> [Given text]

━━━━━━

Apparatus for producing single crystals

A process and apparatus for producing silicon single crystals with excellent dielectric strength of gate oxide films by adjusting the temperature gradient of the pulled-up silicon single crystal without loss of its rate of pulling. The process of producing silicon single crystals by pulling up the single crystal from a melt of material of the single crystal imposes a certain average temperature gradient on the grown single crystal while it is still at high temperature. The apparatus is provided with a heating element outside a crucible and pulling shaft with which a single crystal is pulled up from the melt of the material in the crucible. The ratio of length h of the heating element to the inside diameter .phi. of the crucible is adjusted so as to be between 0.2 and 0.8 whereby the temperature gradient can be maintained below 2.5.degree. C./mm.

FIELD OF THE INVENTION 
The present invention relates to a process and an apparatus for producing 
single crystals, specifically silicon single crystals which have excellent 
dielectric strength of gate oxide films. 
DESCRIPTION OF THE PRIOR ART 
Among a number of methods, Czochralski process has been widely applied to 
production of silicon single crystals because it is a feasible industrial 
method for producing single crystals.

━━━━━━

> [Pointing data for screenshots and pages]

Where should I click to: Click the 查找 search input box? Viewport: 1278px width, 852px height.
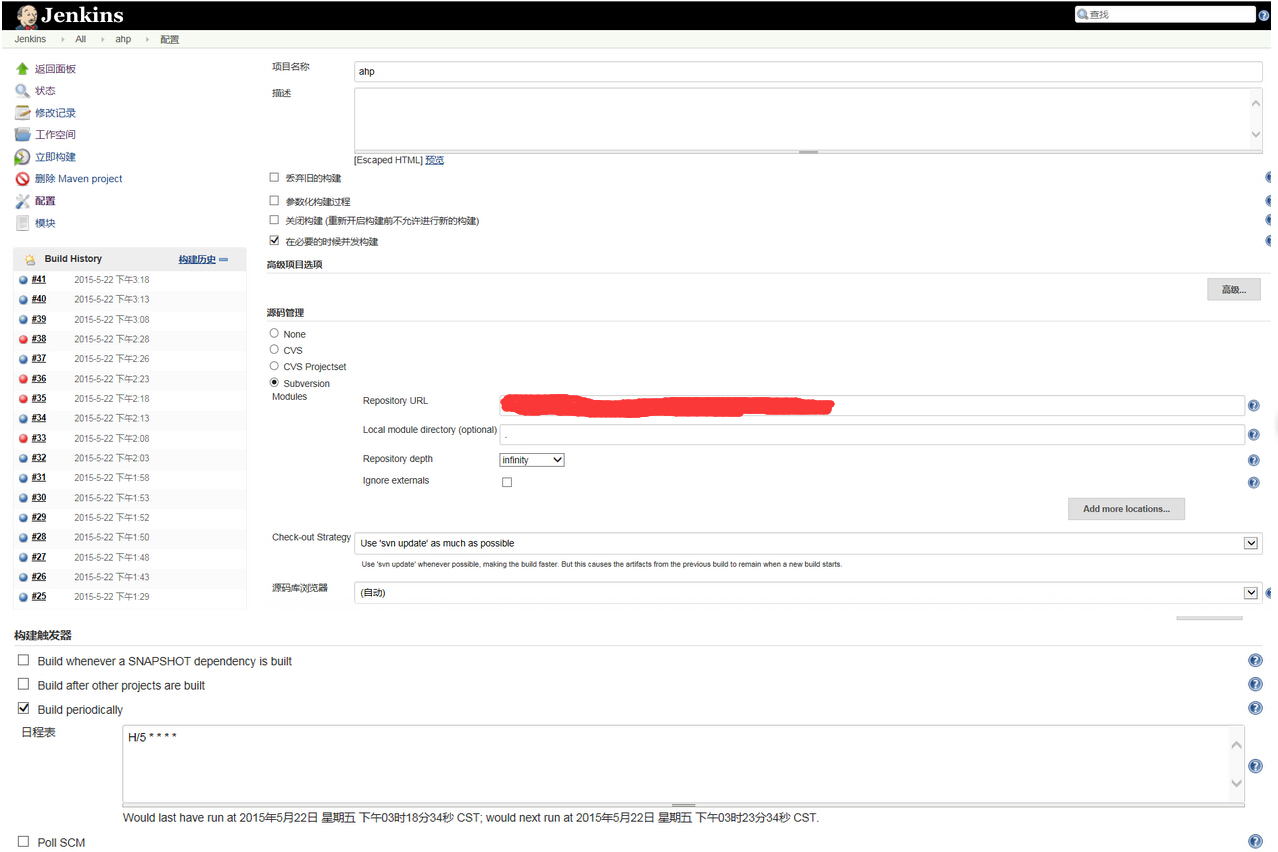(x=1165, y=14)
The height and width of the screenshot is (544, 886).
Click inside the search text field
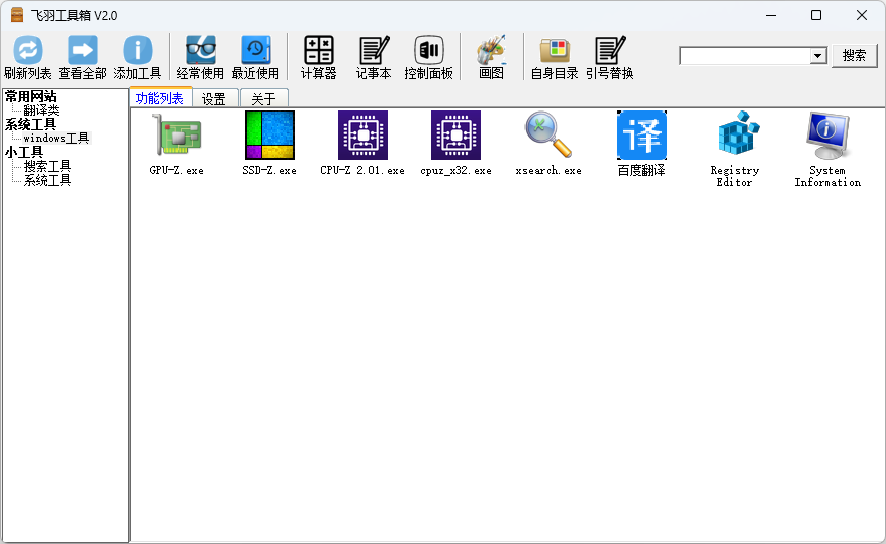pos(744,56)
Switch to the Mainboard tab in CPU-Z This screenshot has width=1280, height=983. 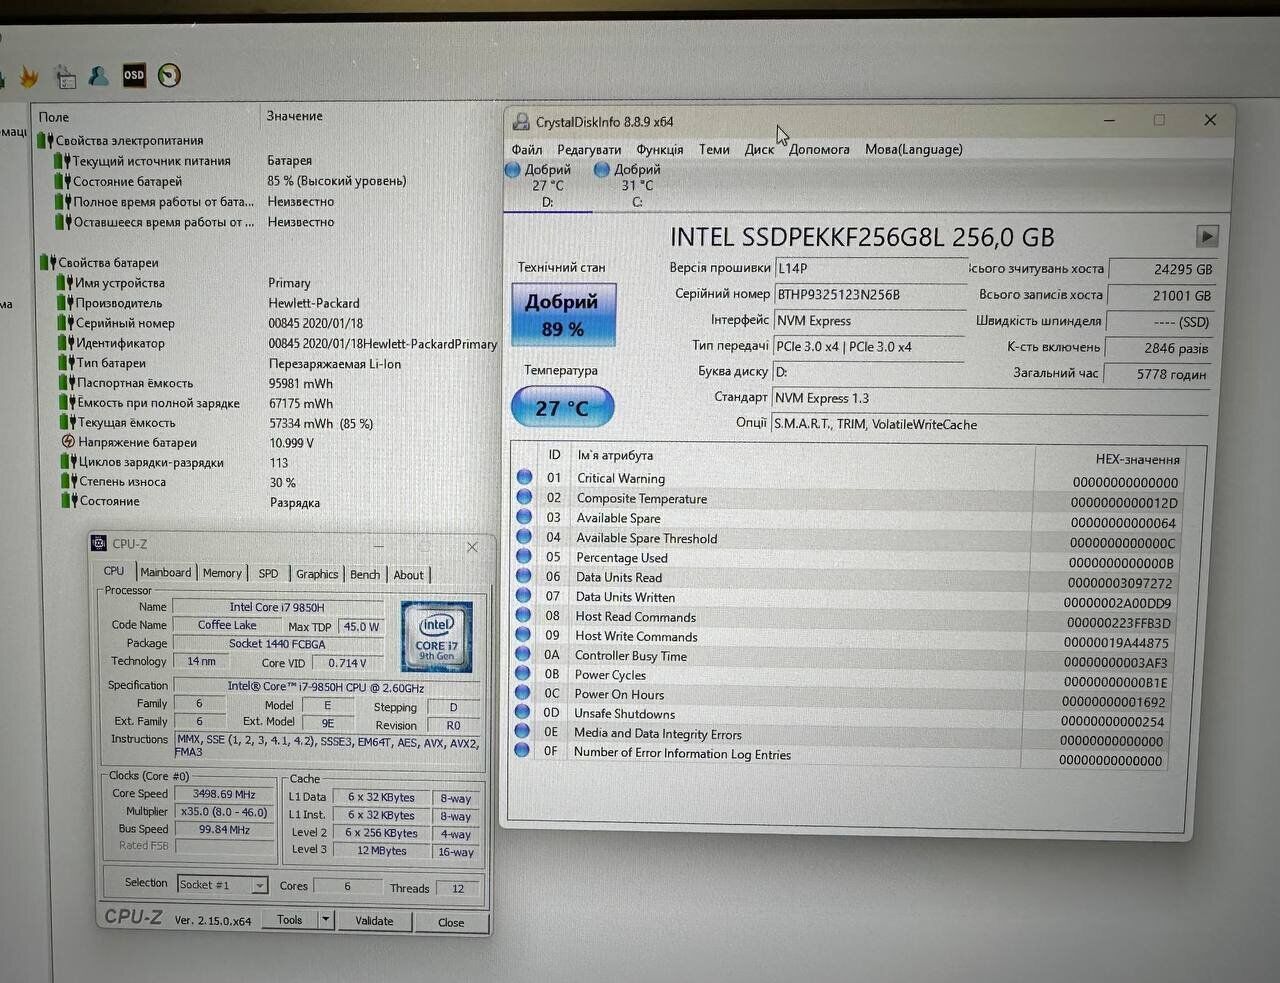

━━━━━━

> [What to do]
1. Translate this sentence from the text on producing single crystals into Spanish: "Among a number of methods, Czochralski process has been widely applied to production of silicon single crystals because it is a feasible industrial method for producing single crystals."
2. Supply the next few sentences of the text on producing single crystals, starting after its last sentence.
This data has no connection to the text on producing single crystals.

> [Results]
1. Entre varios métodos, el proceso de Czochralski se ha aplicado ampliamente a la producción de monocristales de silicio porque es un método industrial viable para producir monocristales.

2.
FIG. 7 is a schematic cross section to show how Czochralski process is 
realized, in which (1) indicates a crucible. A heating element (2) is 
installed outside the crucible (1), the crucible contains the melt (4) of 
the material of the single crystal which is the original material for 
forming the single crystal melted by the heating element. The lower end of 
the seed crystal held with a pulling shaft or a pulling wire is lowered to 
contact the surface of the melt, then the pulled crystal (3) grows and 
becomes solidified out of the melt at the lower end of the crystal. 
Recently as the degree of integration of MOS devices increases, 
requirements for various characteristics have been imposed on silicon 
wafers, which are fabricated from the pulled single crystals. The 
requirement of high reliability for the gate oxide films is strict, 
because the intensity of the electric field applied to the films as stress 
is enhanced under a constant single source voltage, while thinning of the 
gate oxide films advances with decreasing dimensions of the integrated 
circuits for DRAM. 
Dielectric strength of gate oxide films is one of the material 
characteristics which has decisive importance upon the reliability of the 
product. Therefore, development of the single crystals and their 
production technology is urgently needed. 
Two methods have been proposed for the process of producing single crystals 
which have excellent dielectric strength of gate oxide films.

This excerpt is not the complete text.